Born on April 7, 1506 into a noble family, located near Sangüesa, in the kingdom of Navarre (part of present-day Spain), Francis Xavier enjoyed a childhood St. Xavier's College Nevtafilled with privileges, until it was disrupted by his father's death, as well as by outside efforts to take control of Navarre. At the age of 19, spiraling academic ambition carried him to the University of Paris where he enrolled himself as a student in 1525. There, his life took a new turn as he encountered Ignatius of Loyola, who had experienced a religious conversion while recovering from a war wound. Despite Francis Xavier’s initial hesitation, Loyola’s persistence eventually convinced Xavier to join him on the path of religious devotion and service to humanity.

Soon five others joined the company of Loyola. To seal their companionship and give it an institutional framework on August 15, 1534, in the Montmartre section of Paris, Xavier, Loyola and his companions pledged themselves to form a religious group who later came to be known as the Society of Jesus (the Jesuits). In addition to vows of celibacy and poverty, they also promised to visit the Holy Land. When fighting between Venice and the Ottoman Empire made a trip to Jerusalem impossible, Xavier instead went to Rome, where he and others in the society offered their services to the pope.

Impressed by the Jesuits, King John III of Portugal asked them to work in his empire.
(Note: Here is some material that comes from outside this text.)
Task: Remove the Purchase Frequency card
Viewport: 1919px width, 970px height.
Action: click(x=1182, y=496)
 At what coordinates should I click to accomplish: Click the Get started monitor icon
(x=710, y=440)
Though Loyola initially selected others for the task, Xavier was eventually chosen to take the place of a fellow priest who became ill. He left Rome on March 15, 1540, and on May 6, 1542 arrived in Goa, India, where he lived and worked side by side with the poor.
Francis' primary task in India, as ordered by King John III, was to restore Christianity among the Portuguese settlers, who were ruled by ambition, avarice, revenge, and debauchery. To accomplish this daunting task, Xavier began by instructing the Portuguese themselves in the principles of faith, and gave much of his time to the teaching of children. His mornings were usually spent in tending and comforting the distressed in hospital and prison; after that, he walked through the streets ringing a bell to summon the children and servants to catechism. During this time, he was invited to head Saint Paul's College, which became the first Jesuit headquarters in Asia.

Xavier soon learned that along the Pearl Fishery Coast, there was a group of people called Paravas, many of whom had been baptized ten years earlier, but remained uninstructed in matters of religion. Accompanied by several native clerics, he set sail for Cape Comorin in October 1542. First he set himself to learn the language of the Paravas. After becoming somewhat proficient, he taught those who had already been baptized, and preached to those who weren't.
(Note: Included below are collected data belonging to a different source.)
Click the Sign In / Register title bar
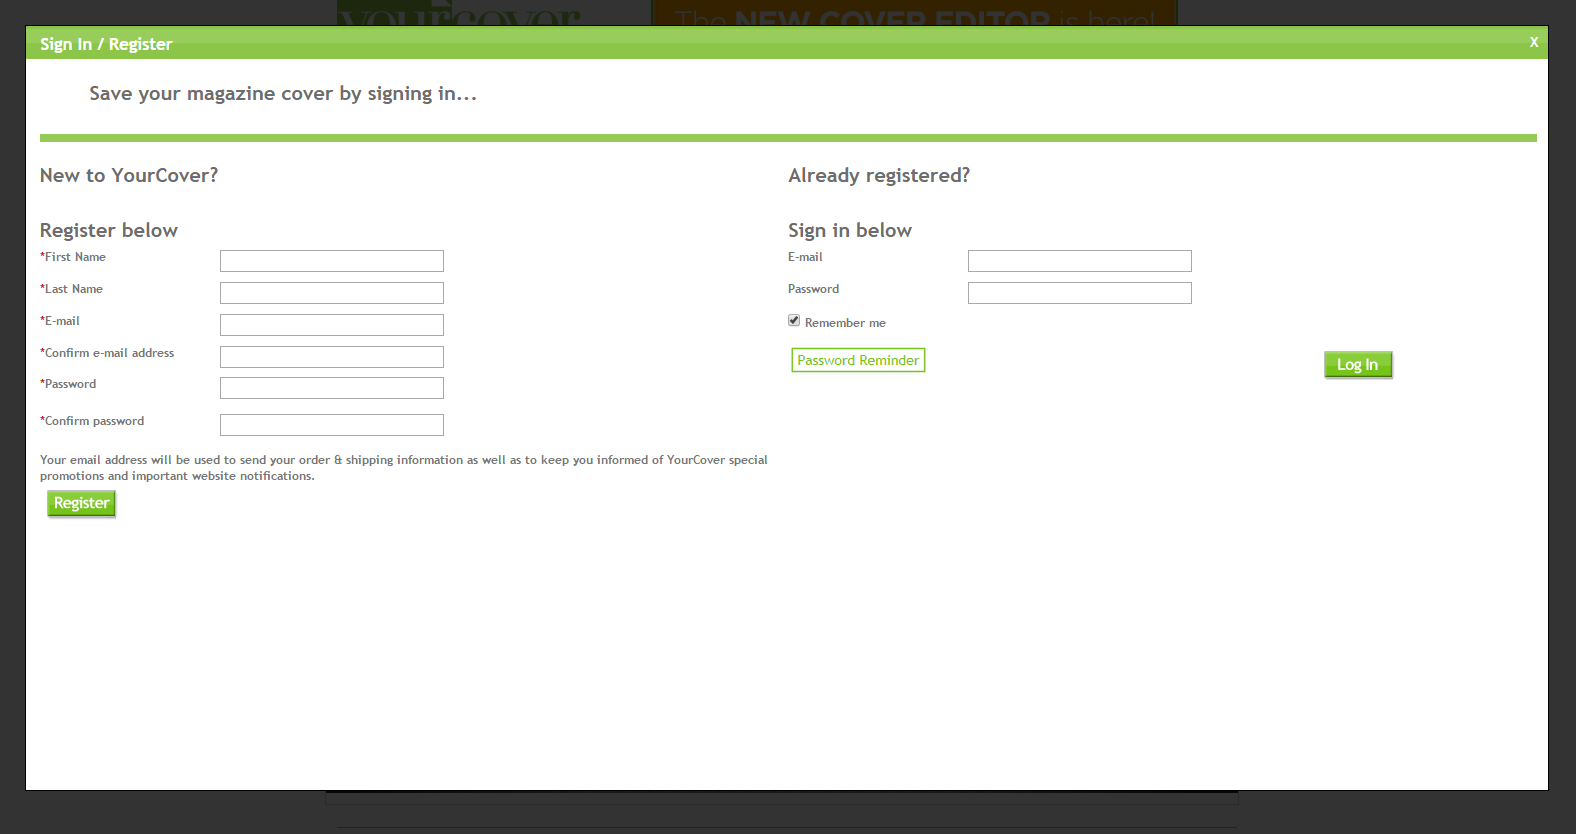1576x834 pixels. point(700,44)
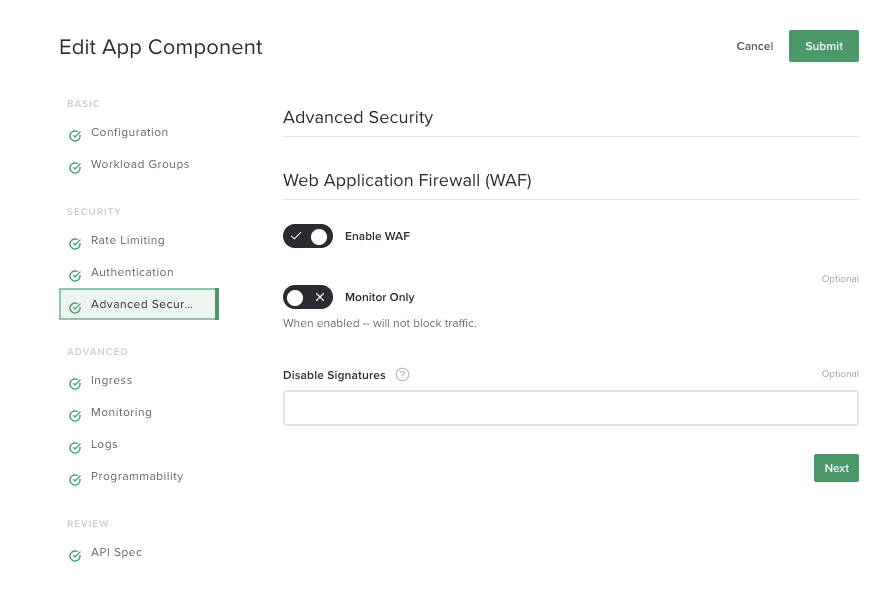Focus the Disable Signatures input field
This screenshot has height=590, width=895.
570,408
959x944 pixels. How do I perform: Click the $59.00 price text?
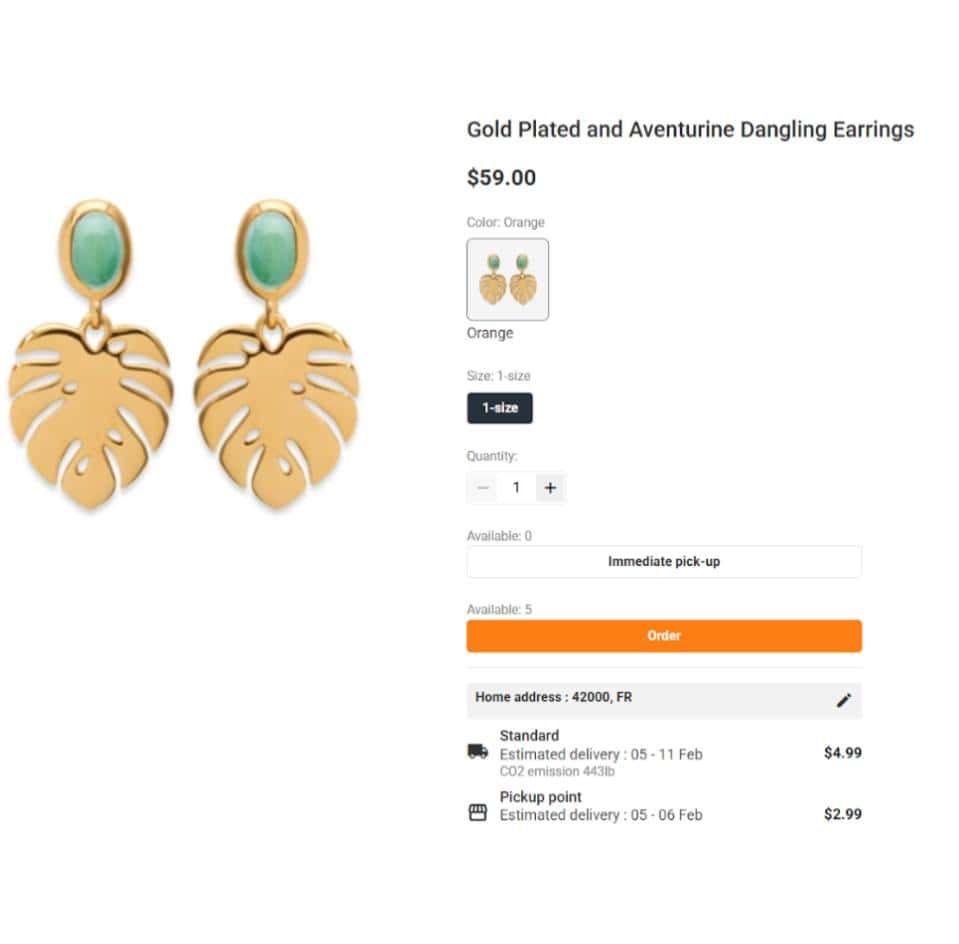coord(502,177)
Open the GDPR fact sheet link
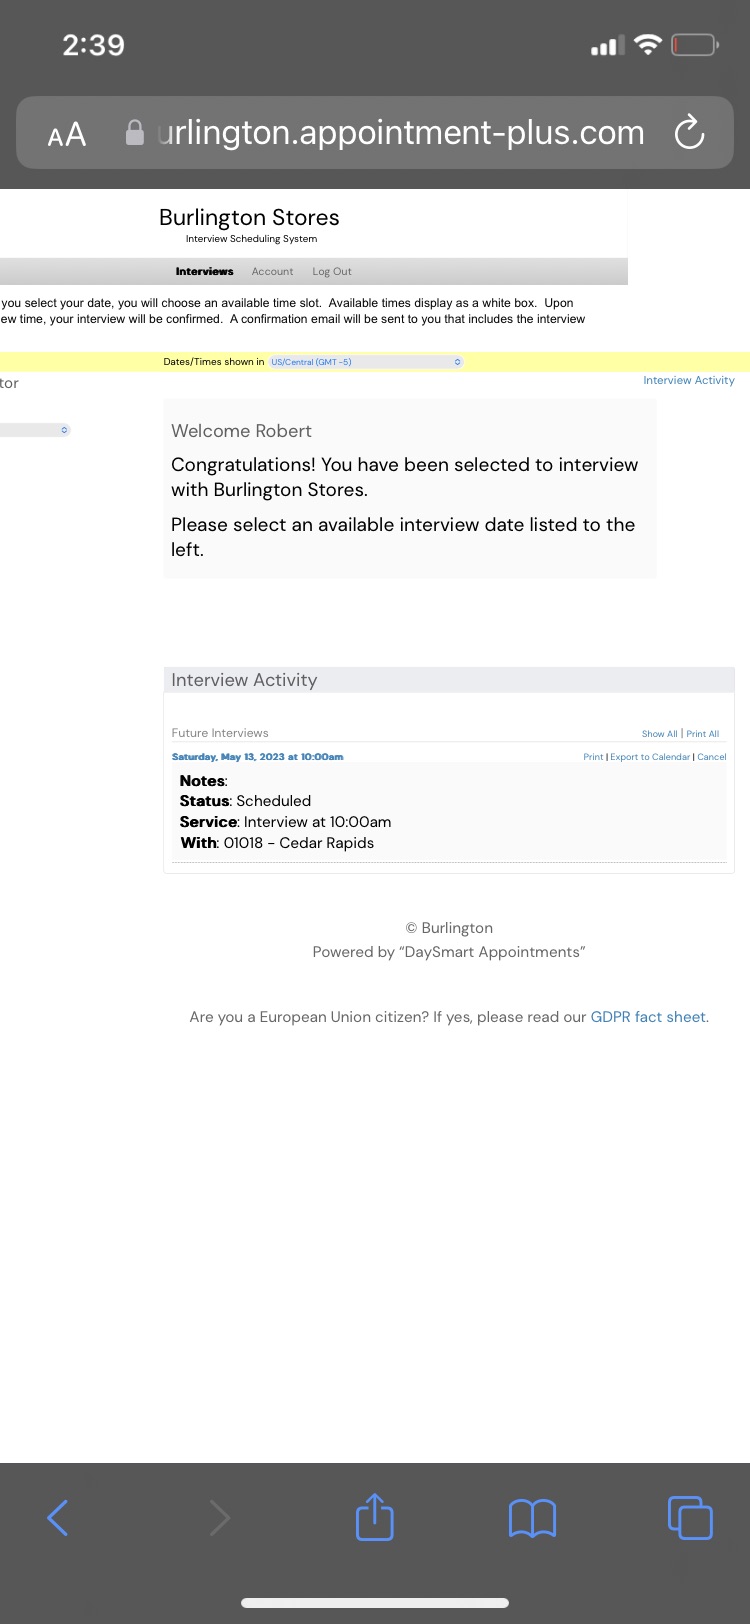Image resolution: width=750 pixels, height=1624 pixels. coord(648,1017)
He devoted almost three years to preaching to the people of southern India, reaching in his journeys even the Island of Ceylon (Sri Lanka). Overcoming many difficulties and hardships, Xavier built nearly 40 churches along the coast. During this time, he was able to visit the tomb of St. Thomas the Apostle in Mylapore, Chennai. He set his sights eastward in 1545 and planned a missionary journey to Makassar on the island of Celebes (today's Indonesia).

Eager to spread the Christian message, Xavier travelled extensively; his stops included the Molucca Islands, the Banda Islands and the Malay Peninsula.

On August 15, 1549, Xavier landed at Kagoshima, Japan. Wherever he went, Xavier adapted to local mores and arranged for the translation of religious texts. These steps helped him reach more people in the year and a half he spent in Japan.

Xavier's next focus was China. He traveled to Sancian (Shangchuan) Island, near Canton, but was not able to enter the mainland because borders had been closed to foreigners. As he waited to find a way to enter the country, illness incapacitated Xavier. He died on the island on December 3, 1552, at the age of 46. His body was then taken to Goa.

Xavier had accomplished much in his short span of life. In addition to being a founding member of the Jesuit order, he instructed a large number of people and baptized an estimated 30,000 people. Considering his work as well as his life of prayer penance and loving service rendered to people, Xavier was declared a saint by Pope Gregory XV in 1622. Xavier is now the patron saint of missionaries, and continues to inspire many men and women who try to make a difference in society through various activities, the most visible among them being the training of young people through educational and training institutions.